## Task
Scan the records below for the line with "College (14, 2072)" and the line with "Betting (14, 2039)". Repeat those two lines and every line between them exactly, and nothing else.

(Collection entries)

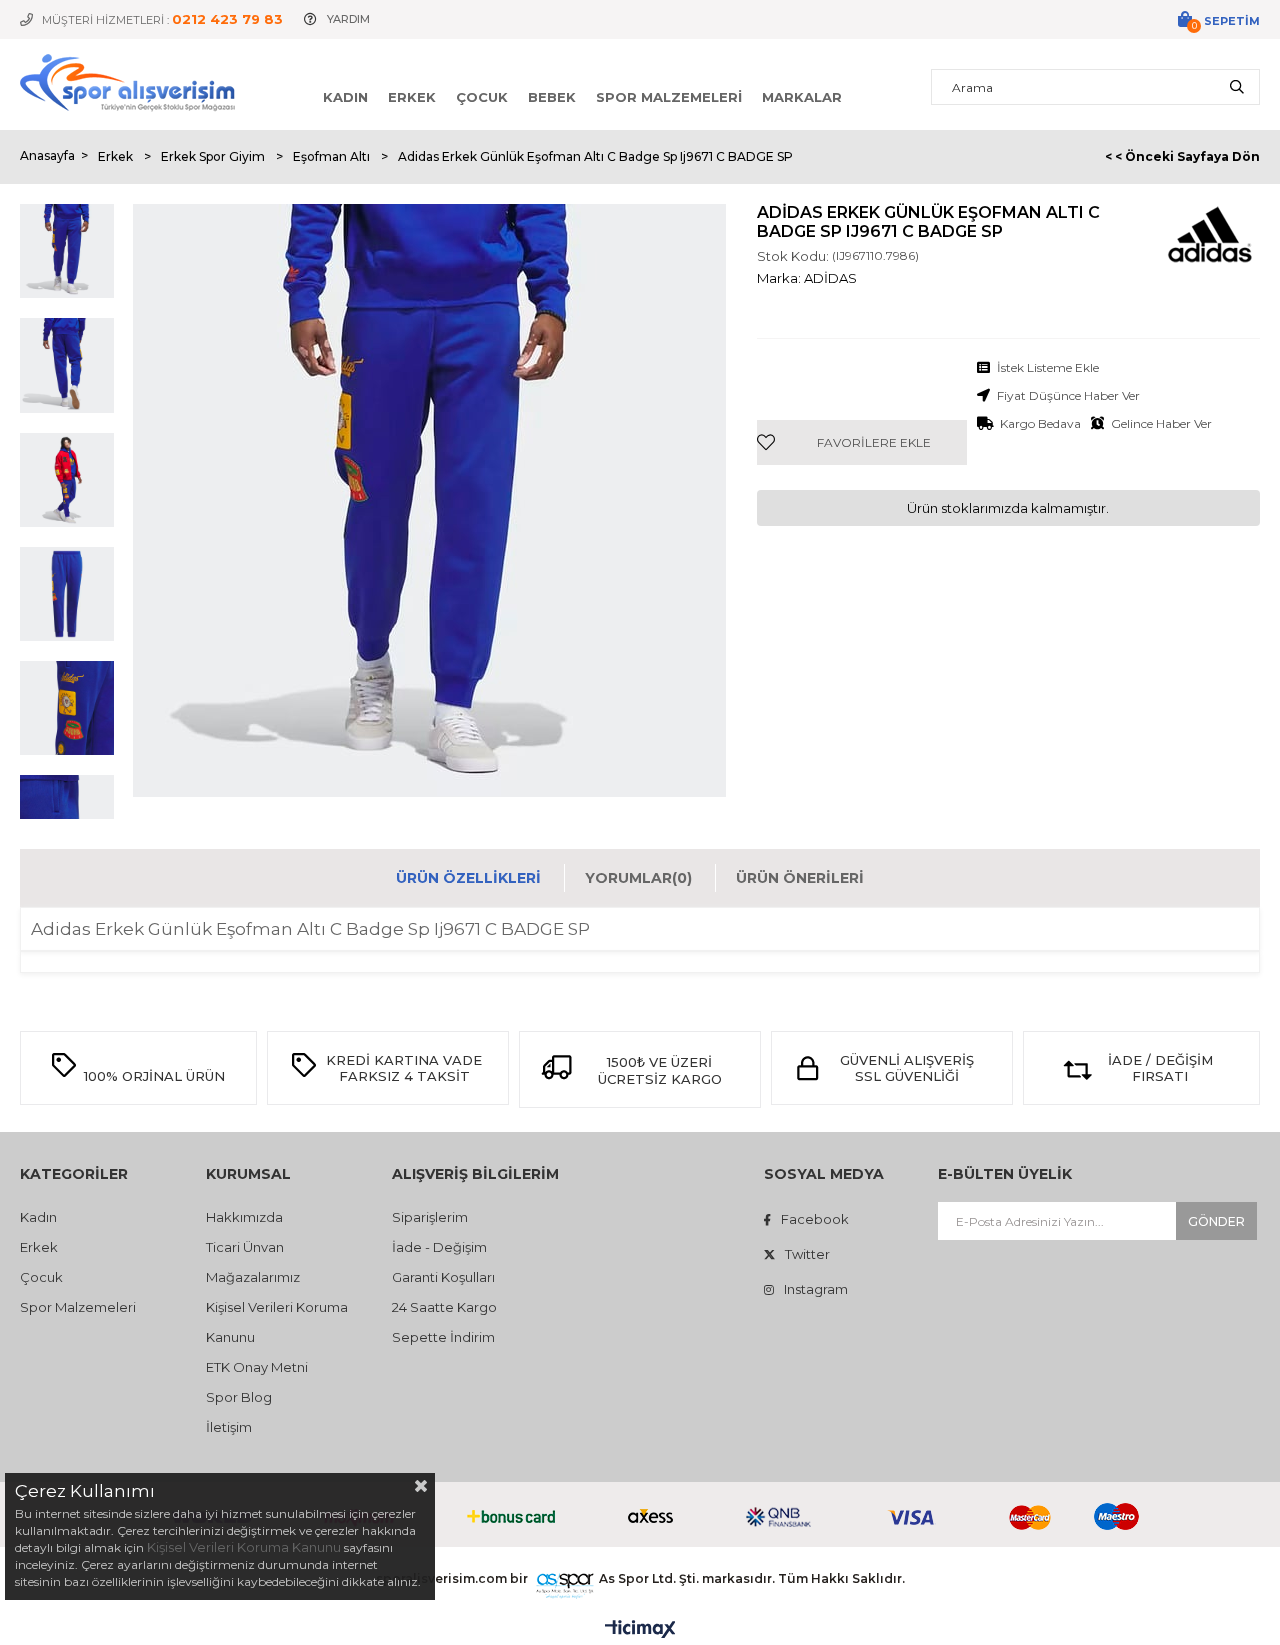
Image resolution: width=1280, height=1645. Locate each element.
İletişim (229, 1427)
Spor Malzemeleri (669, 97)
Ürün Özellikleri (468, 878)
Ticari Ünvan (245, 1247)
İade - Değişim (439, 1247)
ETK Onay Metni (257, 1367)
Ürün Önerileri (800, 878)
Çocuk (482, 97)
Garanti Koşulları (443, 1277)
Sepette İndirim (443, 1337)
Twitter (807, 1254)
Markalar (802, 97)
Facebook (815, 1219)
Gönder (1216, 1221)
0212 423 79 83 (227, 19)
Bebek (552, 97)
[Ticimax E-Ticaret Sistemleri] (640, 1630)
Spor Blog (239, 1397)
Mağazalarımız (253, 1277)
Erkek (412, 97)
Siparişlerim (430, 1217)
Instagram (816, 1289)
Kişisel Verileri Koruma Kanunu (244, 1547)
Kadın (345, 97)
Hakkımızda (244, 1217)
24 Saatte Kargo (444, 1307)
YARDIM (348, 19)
...
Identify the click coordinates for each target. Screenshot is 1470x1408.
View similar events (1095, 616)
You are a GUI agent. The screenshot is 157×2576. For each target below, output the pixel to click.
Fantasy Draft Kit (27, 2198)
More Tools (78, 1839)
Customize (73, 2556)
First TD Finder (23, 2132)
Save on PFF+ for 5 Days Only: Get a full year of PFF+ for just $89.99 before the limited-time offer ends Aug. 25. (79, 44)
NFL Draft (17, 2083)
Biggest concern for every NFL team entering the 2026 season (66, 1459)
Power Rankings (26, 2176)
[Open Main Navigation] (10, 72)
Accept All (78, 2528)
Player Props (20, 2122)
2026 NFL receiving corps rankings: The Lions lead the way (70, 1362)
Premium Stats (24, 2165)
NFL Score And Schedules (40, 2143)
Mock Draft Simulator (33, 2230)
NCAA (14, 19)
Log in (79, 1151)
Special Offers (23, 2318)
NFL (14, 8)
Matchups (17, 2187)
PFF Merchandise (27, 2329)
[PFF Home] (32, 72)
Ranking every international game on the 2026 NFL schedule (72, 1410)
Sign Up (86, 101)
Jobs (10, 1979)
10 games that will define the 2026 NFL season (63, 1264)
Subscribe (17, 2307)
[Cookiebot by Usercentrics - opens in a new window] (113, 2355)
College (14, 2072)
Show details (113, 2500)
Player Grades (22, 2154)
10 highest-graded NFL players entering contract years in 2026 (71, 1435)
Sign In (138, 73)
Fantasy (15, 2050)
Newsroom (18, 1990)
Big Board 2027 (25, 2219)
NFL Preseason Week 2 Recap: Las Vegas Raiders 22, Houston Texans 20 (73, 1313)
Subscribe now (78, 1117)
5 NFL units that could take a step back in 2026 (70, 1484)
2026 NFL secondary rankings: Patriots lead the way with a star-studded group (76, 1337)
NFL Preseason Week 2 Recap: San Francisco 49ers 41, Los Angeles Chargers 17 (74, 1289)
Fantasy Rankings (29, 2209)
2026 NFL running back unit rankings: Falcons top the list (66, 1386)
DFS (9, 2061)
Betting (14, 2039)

## Exercise solution
College (14, 2072)
Show details (113, 2500)
Player Grades (22, 2154)
10 highest-graded NFL players entering contract years in 2026 (71, 1435)
Sign In (138, 73)
Fantasy (15, 2050)
Newsroom (18, 1990)
Big Board 2027 (25, 2219)
NFL Preseason Week 2 Recap: Las Vegas Raiders 22, Houston Texans 20 (73, 1313)
Subscribe now (78, 1117)
5 NFL units that could take a step back in 2026 (70, 1484)
2026 NFL secondary rankings: Patriots lead the way with a star-studded group (76, 1337)
NFL Preseason Week 2 Recap: San Francisco 49ers 41, Los Angeles Chargers 17 (74, 1289)
Fantasy Rankings (29, 2209)
2026 NFL running back unit rankings: Falcons top the list (66, 1386)
DFS (9, 2061)
Betting (14, 2039)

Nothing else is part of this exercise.